Mitel and Microsoft add strength to voice

Telecoms vendor to develop gateway for software giant's LCS

The coming together of voice and data technologies was in the spotlight last week as telecoms vendor Mitel agreed to develop a signalling and media gateway for Microsoft's Live Communications Server (LCS).

A voice element will be included into LCS, a product of Microsoft's Real Time Collaboration business unit. The gateway will complement a communications client from the software giant code-named Istanbul.

"Microsoft is one of the few companies where you can safely assume that a part of its technology is in almost every business in the world," said Jim Davies, Mitel's chief technical officer. "This is about end-user collaboration along the lines of our Your Assistant product, but the operation is much bigger."

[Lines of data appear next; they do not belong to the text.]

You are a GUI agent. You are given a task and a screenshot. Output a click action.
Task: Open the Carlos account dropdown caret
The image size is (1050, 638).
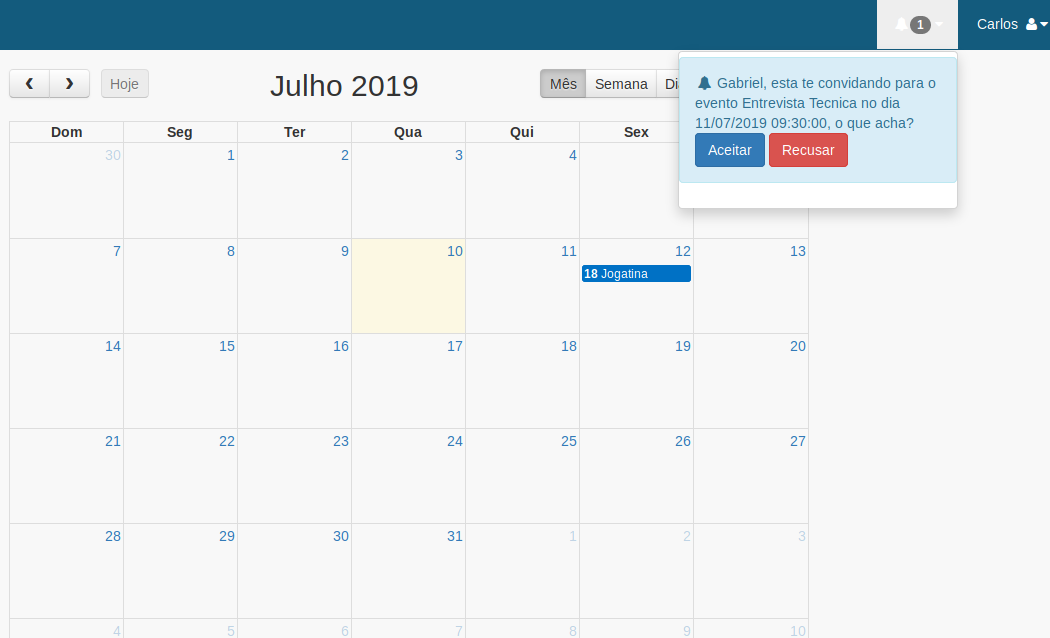pos(1045,24)
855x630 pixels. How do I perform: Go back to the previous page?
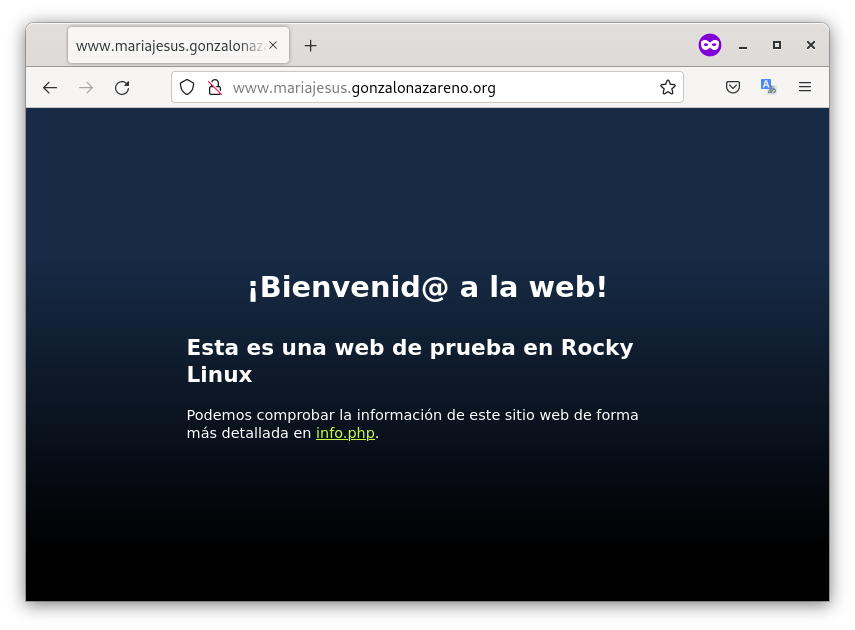point(50,88)
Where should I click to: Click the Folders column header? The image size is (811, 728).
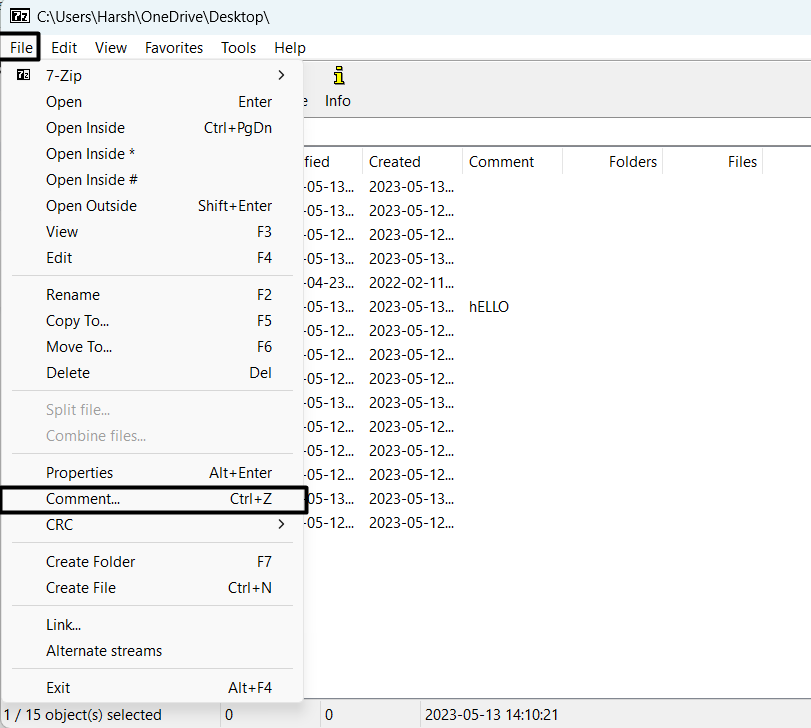coord(632,162)

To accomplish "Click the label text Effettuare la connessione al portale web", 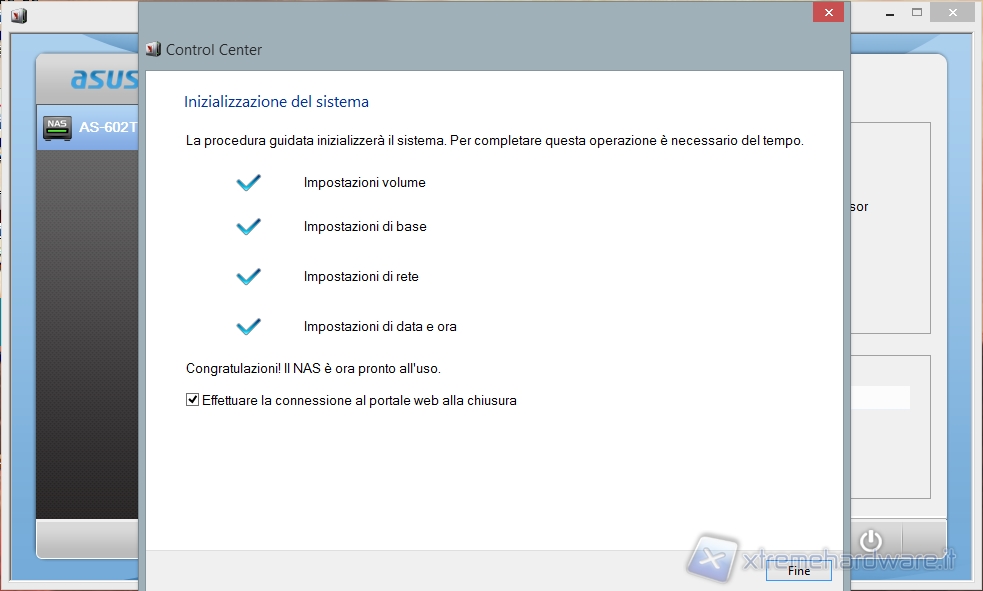I will (x=359, y=400).
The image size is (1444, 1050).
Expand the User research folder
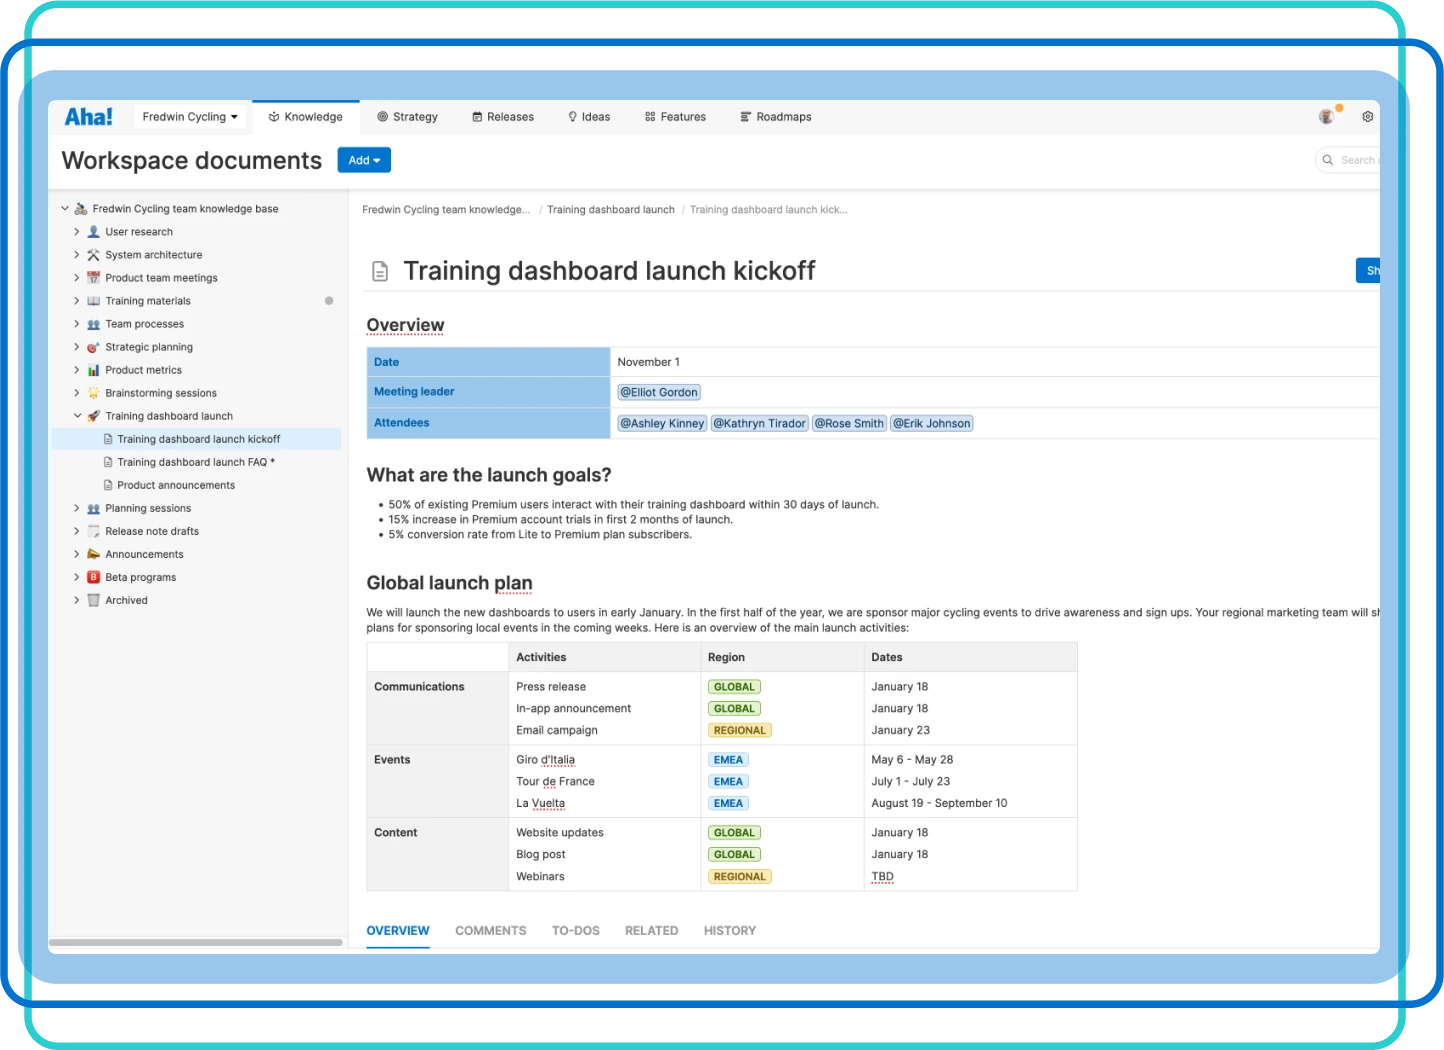(x=77, y=232)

Your Assistant is a Windows application that ties a user's PC into their Mitel phone system, Microsoft Outlook and instant messaging platforms. "LCS does instant messaging at the moment, but this will add a voice client," said Davies. "It will control the Mitel PBX directly, just like Your Assistant does now."

Mitel is not the first vendor to bond with the software giant. Siemens linked its OpenScape unified messaging platform to Microsoft?s Live Communications SME server last year.

Davies predicted there will be more opportunities for voice vendors and ISVs as LCS nears the mass market. He claimed it is likely Microsoft will develop the product so that it fulfils the needs of between 80 and 90 per cent of the potential market, and then let ISVs extend LCS's functionality.

Rachel Power, analyst at Canalys, agreed. "Other telephony vendors will be involved in Microsoft's push," she said.

"To be the first vendor to partner [in this way] with Microsoft gives Mitel a competitive advantage. But it will be important to see how long the first deployment takes to happen."